Its easy to get lost in the "fifth wheel" syndrome.  I have been having a hard time wanting to do things with my friends sometimes because they are all coupled up, and it's no fun being the one at the table without a partner. And because my friends are the amazing people they are, they don't see me as that tag along. They see me as me.  The same me I always was. Maybe a little more jaded, and some days, a complete train wreck.  But they love me regardless.  

I've recently started dating again.  It's a totally different ball game then I ever expected.  I've met some really great people along the way, and learned alot about what I should, and do deserve.  I won't settle for less than best this time.  I know who I am, and what I want, and that's alot different than what I knew when I was 20.  I want fireworks.  And butterflies.  I want my heart to skip a beat when he walks in the room.  I want someone who will accept and love my kids like they are his own.  I want to go on crazy adventures.  But mostly?  I want happy.

That my friends is where I am.  Where I've been.  I keep saying, and thinking, that I am going to get back to myself.  Back to what I love to do.  Starting this blog again is a step in the right direction.  I'm sure that some days this is going to get heavy.  Other times, it may be an idea I've pulled from mid air, or perhaps it will share the tale of a date gone horribly wrong.  Who knows.. maybe it will turn into a magical love story.

Until next time... stick with me.  I promise I'm going to do my best to do more writing and less crying.


Tuesday, November 29, 2011

helping families in need.

If anyone is interested in donating toys for a toy drive, please let me know! A Few of us from our Mommy & Baby playgroup are arranging a mini toy drive. Pick up/drop off needs to be arranged before December 8, in order to be dropped off to the Second Story Women's & Children's Centre before their programming wraps up before Christmas. We can accept new, unwrapped toys, or used linens & clothing for people of all ages.

Please help us make the holidays a bit brighter for families in need! Thanks :)

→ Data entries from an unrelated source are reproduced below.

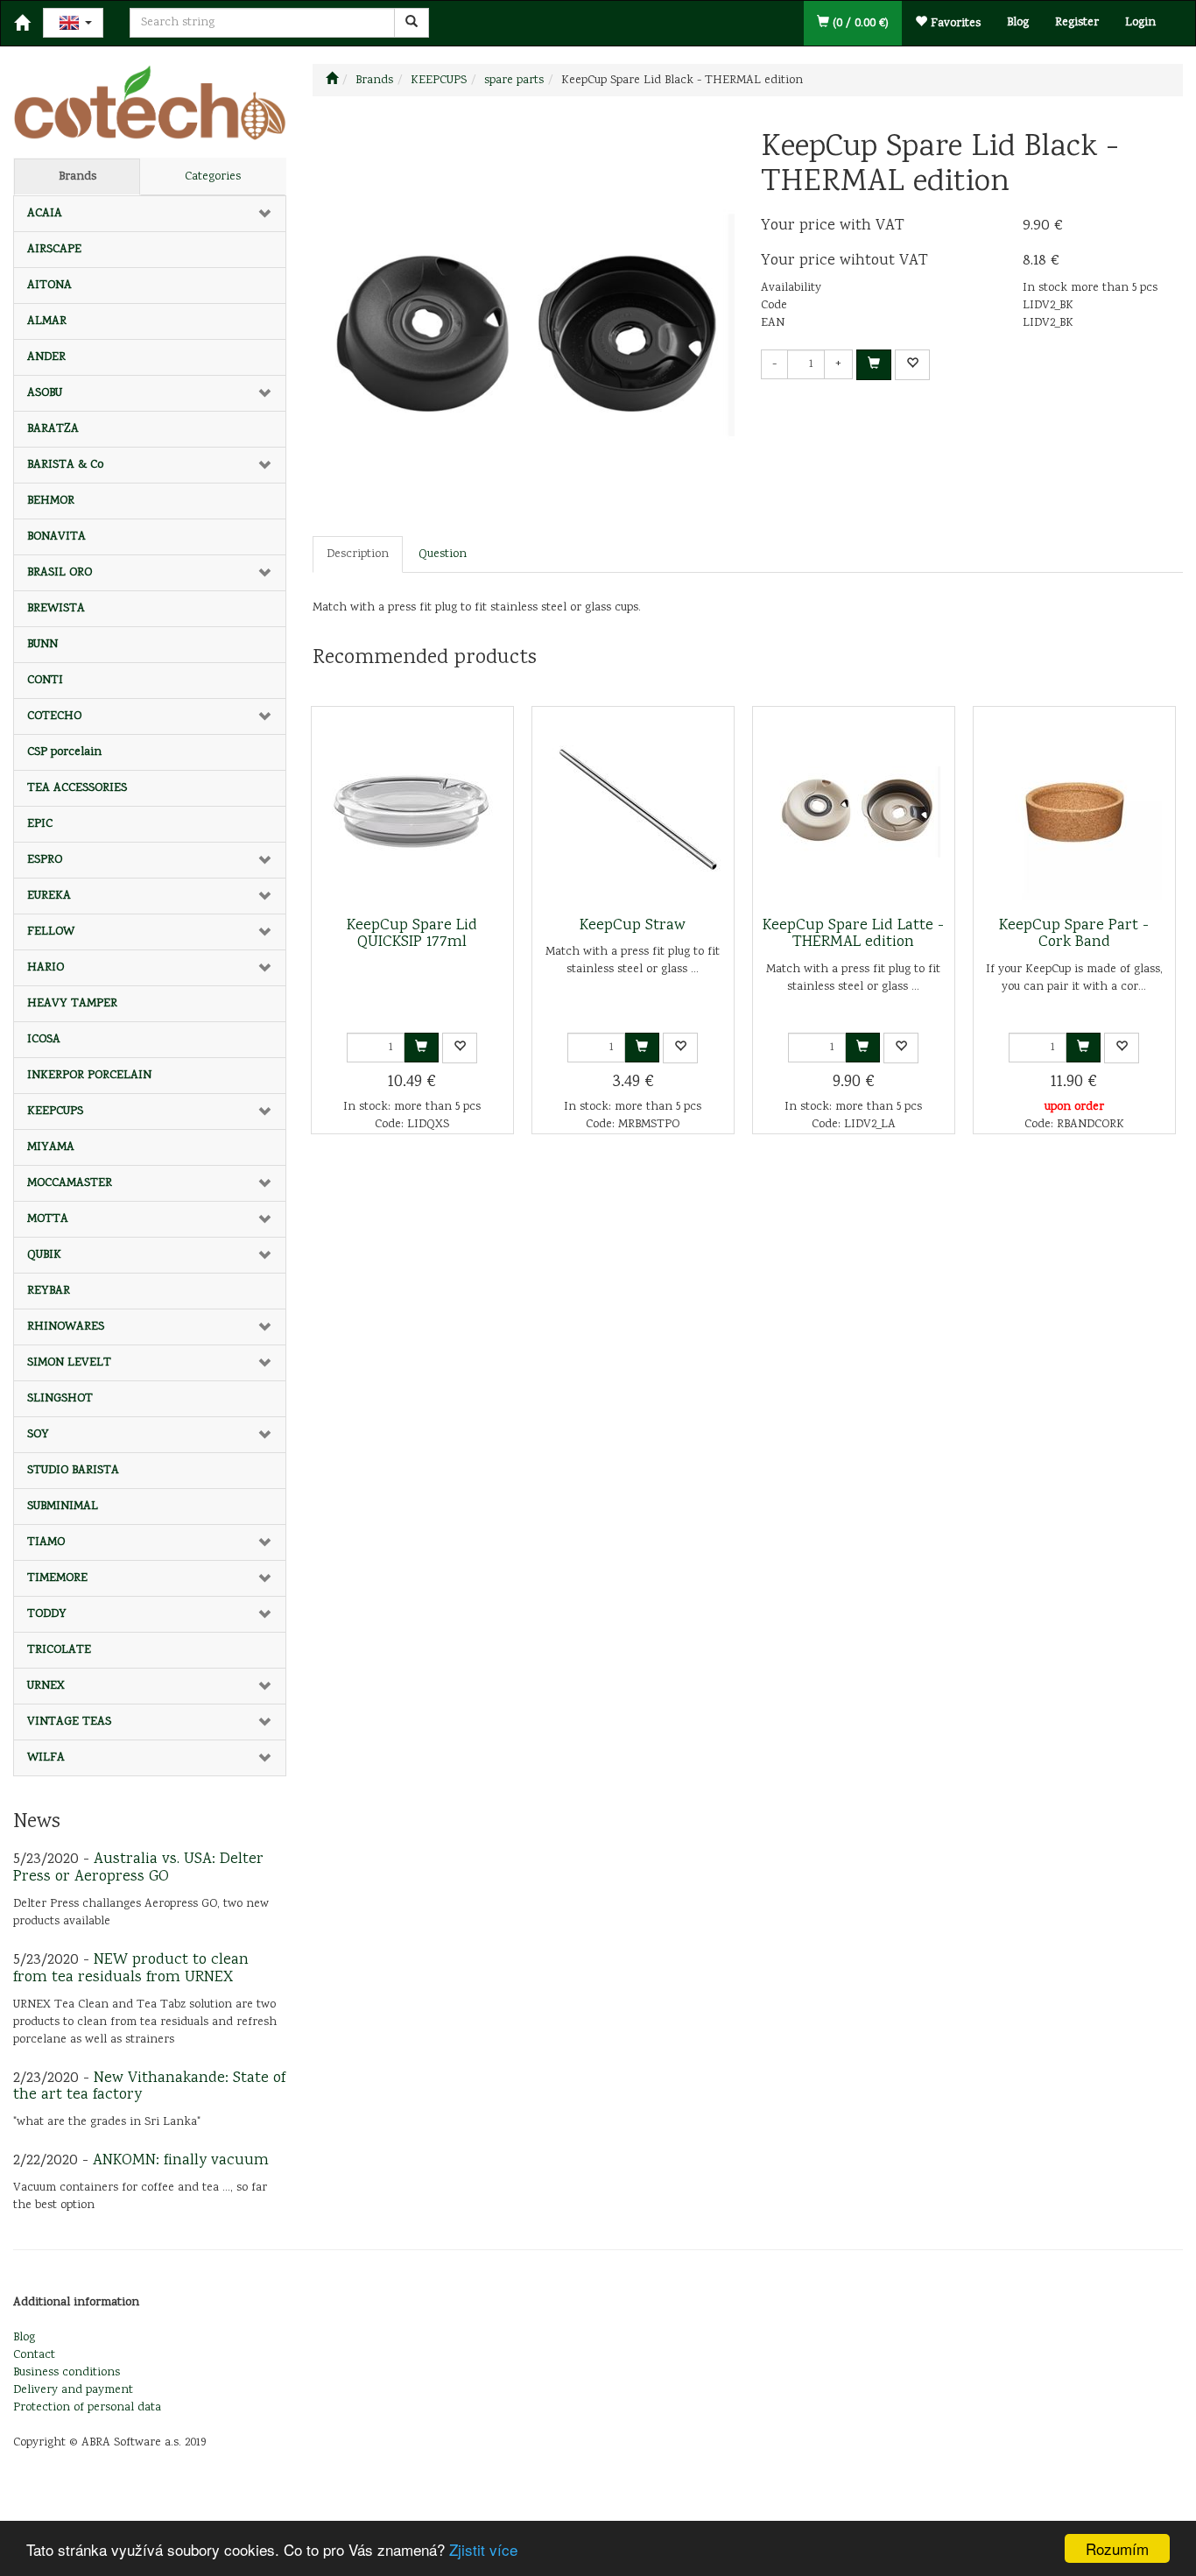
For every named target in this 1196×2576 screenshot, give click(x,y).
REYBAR (48, 1291)
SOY (38, 1434)
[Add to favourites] (912, 364)
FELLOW (50, 932)
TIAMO (46, 1542)
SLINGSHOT (60, 1399)
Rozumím (1117, 2548)
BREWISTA (56, 609)
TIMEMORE (57, 1578)
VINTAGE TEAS (69, 1722)
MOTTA (47, 1219)
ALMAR (47, 321)
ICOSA (43, 1039)
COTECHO (54, 716)
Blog (1018, 23)
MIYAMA (50, 1147)
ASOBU (44, 393)
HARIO (45, 968)
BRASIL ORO (59, 573)
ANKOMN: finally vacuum (181, 2160)
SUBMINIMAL (62, 1506)
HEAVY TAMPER (72, 1004)
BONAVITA (56, 537)
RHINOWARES (65, 1327)
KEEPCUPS (55, 1111)
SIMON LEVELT (69, 1363)
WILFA (46, 1758)
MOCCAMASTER (69, 1183)
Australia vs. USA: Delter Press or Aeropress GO (138, 1868)
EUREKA (49, 896)
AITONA (49, 285)
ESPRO (44, 860)
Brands (77, 177)
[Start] (332, 80)
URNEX (46, 1686)
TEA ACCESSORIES (77, 788)
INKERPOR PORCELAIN (89, 1075)
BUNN (42, 644)
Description (358, 554)
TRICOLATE (59, 1650)
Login (1140, 23)
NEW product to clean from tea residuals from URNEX (131, 1969)
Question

Please contact me with any questions!


crysmacdonald@hotmail.com

Monday, November 28, 2011

let the festivities commence :)

this past weekend, i went to moncton for an annual event - christmas at the coliseum.  mom, marilyn & i go every year... it seems to be what kicks off the holidays for us :)  this year, we brought along carter who was a hit with the ladies at the sale.  i'm sure at least half of the 5,000 people who were there on saturday morning told me how perfect he is.  duh! :)  i picked up a couple of things at the sale, and a few more things during the stops we made on the way home.  it seems like now, i can get my head into the holidays.  the grinch is on tonight, lights are going up wednesday.

oh - and just for the monthly challenge -
saturday, i let someone go ahead of me in line to pay for tickets to get into the sale'
sunday, i told the ladies who take care of my nan in the nursing home how much i appreciate what they do;
today, i bought a box of timbits and gave them to the kids playing at the park.


Friday, November 25, 2011

one month project ;)

Today marks one month until Christmas Day.  In the spirit of the season, and in teaching my son that there is more to the holidays than receiving, I am embarking on a month long project of doing at least one random act of kindness each day.  This is also going to get me back in blogging form!